| What is being asked |
Copy the closing run of lines, from the one with "How do I perform: Click the yellow" through the last line of the listing, exactly and without any pictures.

| Material supplied |

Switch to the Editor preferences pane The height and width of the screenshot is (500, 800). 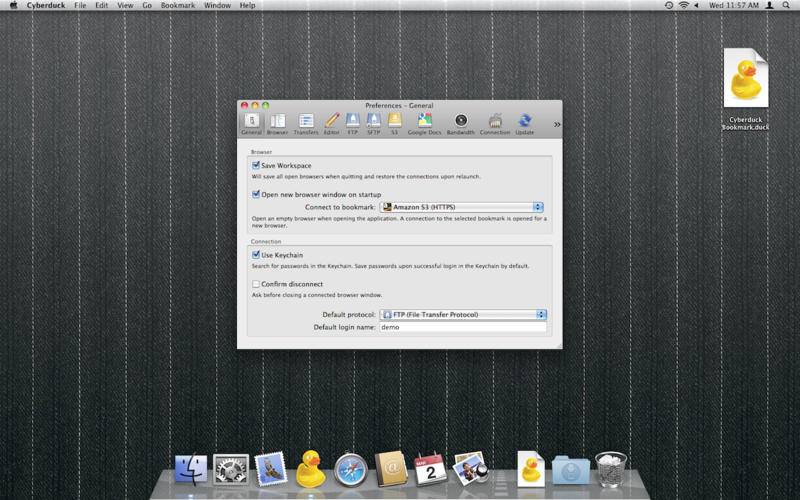(x=331, y=123)
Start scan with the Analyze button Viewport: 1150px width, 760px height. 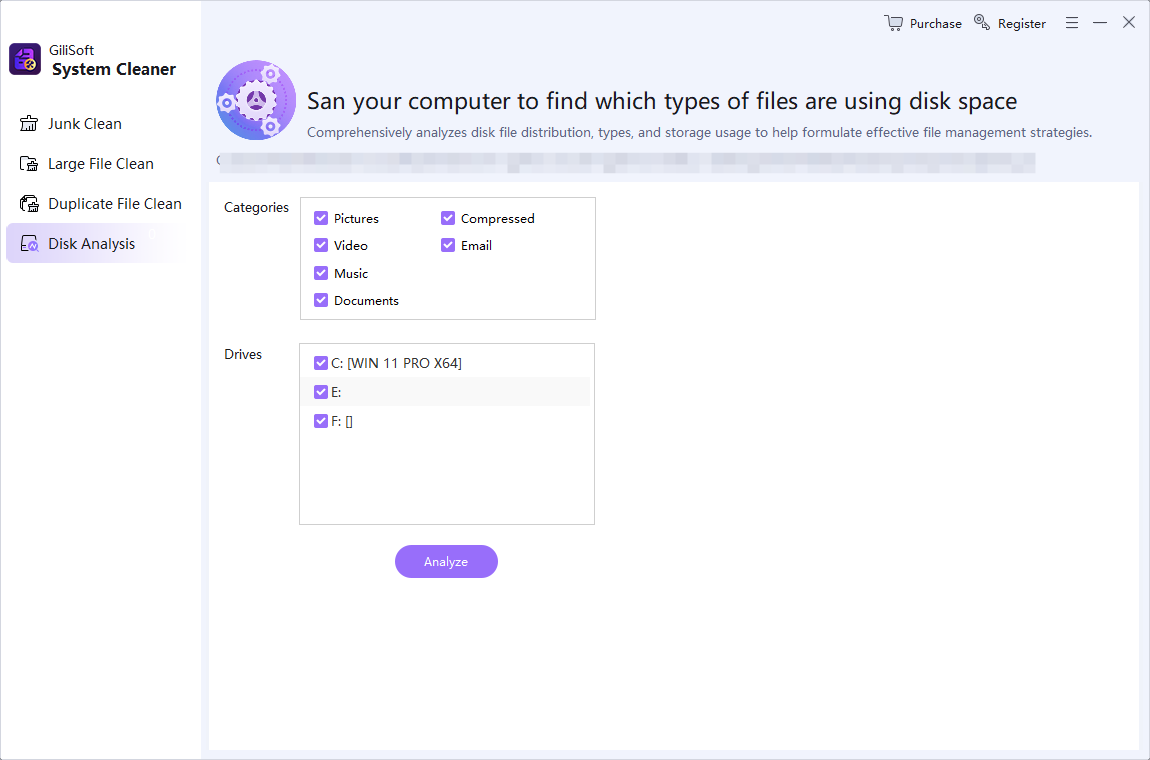446,561
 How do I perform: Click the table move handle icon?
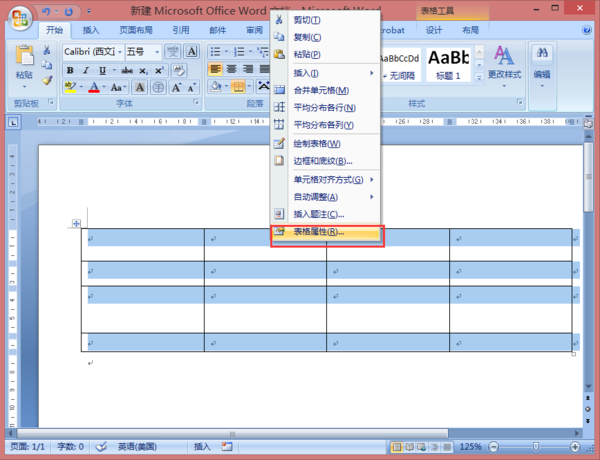pos(76,223)
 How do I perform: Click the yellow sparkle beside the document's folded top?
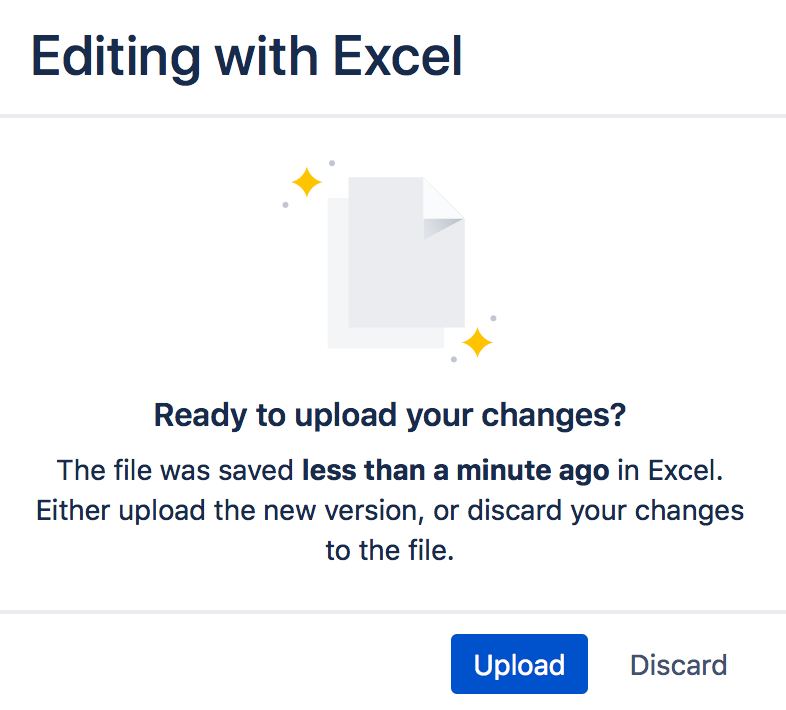click(306, 182)
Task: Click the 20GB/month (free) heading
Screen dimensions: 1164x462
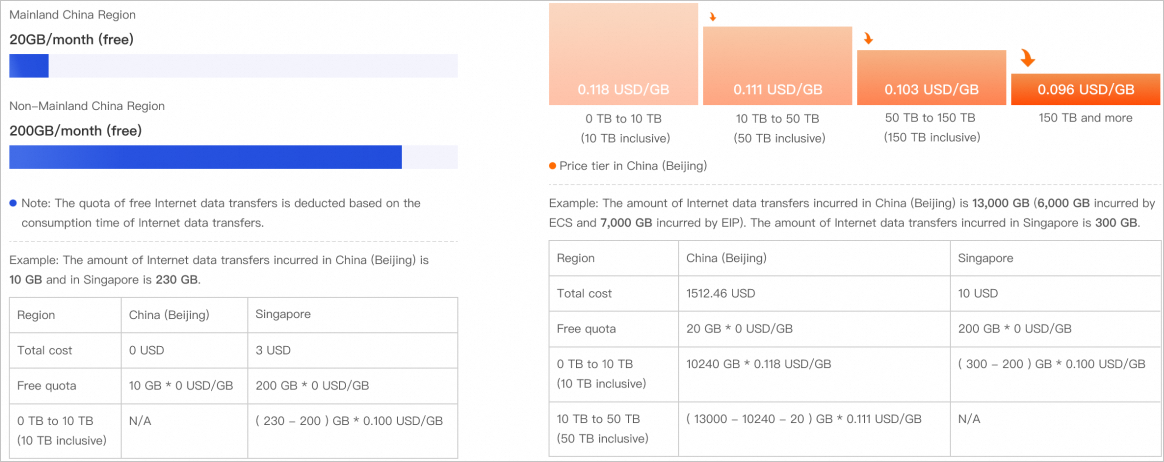Action: 71,39
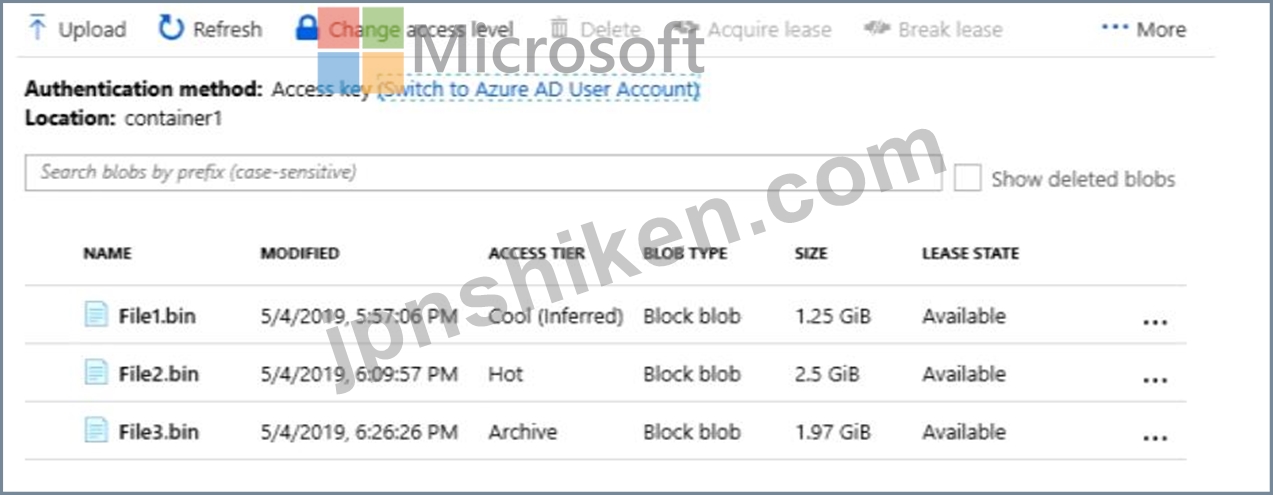Sort by the SIZE column header
This screenshot has width=1273, height=495.
811,254
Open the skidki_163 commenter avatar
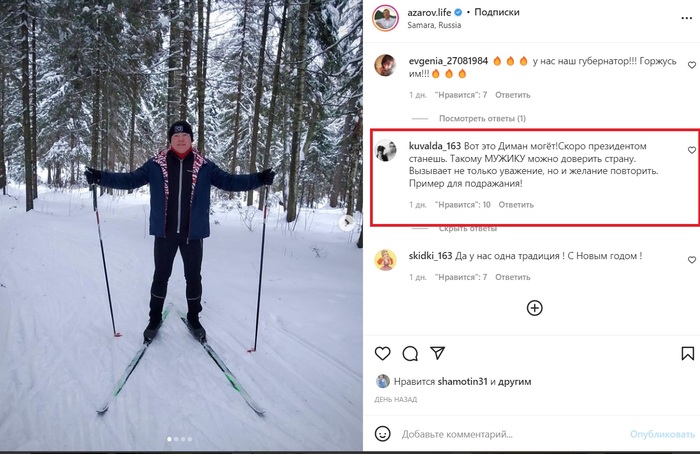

| Exercise output |
 How do I perform: Click the yellow sparkle beside the document's folded top?
click(306, 182)
Task: Click the 20GB/month (free) heading
Screen dimensions: 1164x462
Action: 71,39
Sort by the SIZE column header
This screenshot has width=1273, height=495.
811,254
Open the skidki_163 commenter avatar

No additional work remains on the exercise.